— Сынки… сынки мои… Живы! Сынки…
— Отец, ты чего нас на морозе держишь? — весело возмутился Николай.
— Заходите, заходите, милости прошу. Чего я в самом деле… Намёрзлись поди. Заходите, у меня чай готов.
— Ну, ты даёшь! — изумился Чернов. — Кругом бой, а у тебя — чай!
— Бой чаю не помеха.
Чернов и Игнатов весело ввалились в комнату, где на печи тоненько попевал чайник. Николай глянул в сторону тайного убежища, хотел спросить:
— А где…
— Тише, — остановил Петрович, — тише… Спит он.
Игнатов и Чернов переглянулись: вот такого они не ожидали — в городе бой, а Зигфрид спит! Петрович приложил палец к губам, тихонько сказал:
— Заболел он так, я его еле выходил.
— Простуда, что ли? — удивился Николай.
— И простуда, и нервное потрясение. Да вы садитесь.
Игнатов и Чернов сели, взяли кружки с чаем, приготовились слушать. Петрович рассказал, как взяли Анну, как пришлось сжечь дом Вагнера, чтобы не обнаружили рацию, как застрелился Гук, как они приготовились спасти Анну и других узников, когда их повезут на расстрел. Фургон почему-то свернул к окопам. Они бежали туда через овраг, через поле, но… опоздали. Когда услышали выстрелы, всё равно бежали, надеясь на чудо. Фургон только отъехал, когда они подбежали к окопам. Видно было, что солдаты кое-как, наскоро присыпали трупы землёй — видать, торопились. Из-под земли, смешанной со снегом, виднелись то кисть руки, то часть ноги, то край одежды…

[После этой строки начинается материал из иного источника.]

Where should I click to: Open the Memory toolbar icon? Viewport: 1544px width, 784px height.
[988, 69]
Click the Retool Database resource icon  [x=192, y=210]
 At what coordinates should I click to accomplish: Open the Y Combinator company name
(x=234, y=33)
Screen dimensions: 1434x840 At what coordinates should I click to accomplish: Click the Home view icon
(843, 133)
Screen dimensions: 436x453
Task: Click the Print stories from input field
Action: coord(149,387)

Зигфрид стоял, как изваяние, и молчал, тупо уставясь в окоп. Петровичу даже показалось, что он умом тронулся. Но вот Зигфрид словно очнулся и стал ходить вдоль окопа. Вдруг он кинулся на землю — оттуда выглядывали кончики светлых волос. Он стал торопливо разгребать землю руками. Василий понял его и начал помогать. Вдвоём они откопали тело Анны, погрузили его на санки. Зигфрид снял свою телогрейку и укрыл ею Анну.
— Простудишься, ветер вон какой, — предостерёг Петрович, — а ей теперь всё равно…
Зигфрид так посмотрел на него, что Петрович умолк на всю дорогу и пошёл рядом с ним за санками, которые тащил Василий. Так и добрались до избушки.
Зигфрид всё надеялся, что Анна только ранена и никак не хотел поверить в её смерть. Сидел и смотрел на неё, пока Петрович с Василием рыли под сосной могилу. Похоронили её уже перед рассветом. Началась метель, а Зигфрид не хотел уходить. Петрович и Василий по очереди выходили к нему, звали в дом, но он стоял, как вкопанный, без телогрейки, без шапки и молчал. Петрович накинул ему на плечи свой полушубок, но напрасно. Когда снова вышел, тот полушубок уже снегом замело у ног Зигфрида, а он ничего не замечал. Только когда совсем рассвело, еле затащили его в дом.
На следующий день весь пылал и всё рвался зачем-то в город, да Петрович не пустил, напомнил, что он своё дело ещё не кончил, надо своих дождаться. А к вечеру Зигфрид совсем слёг, температура так поднялась, что у него начался бред.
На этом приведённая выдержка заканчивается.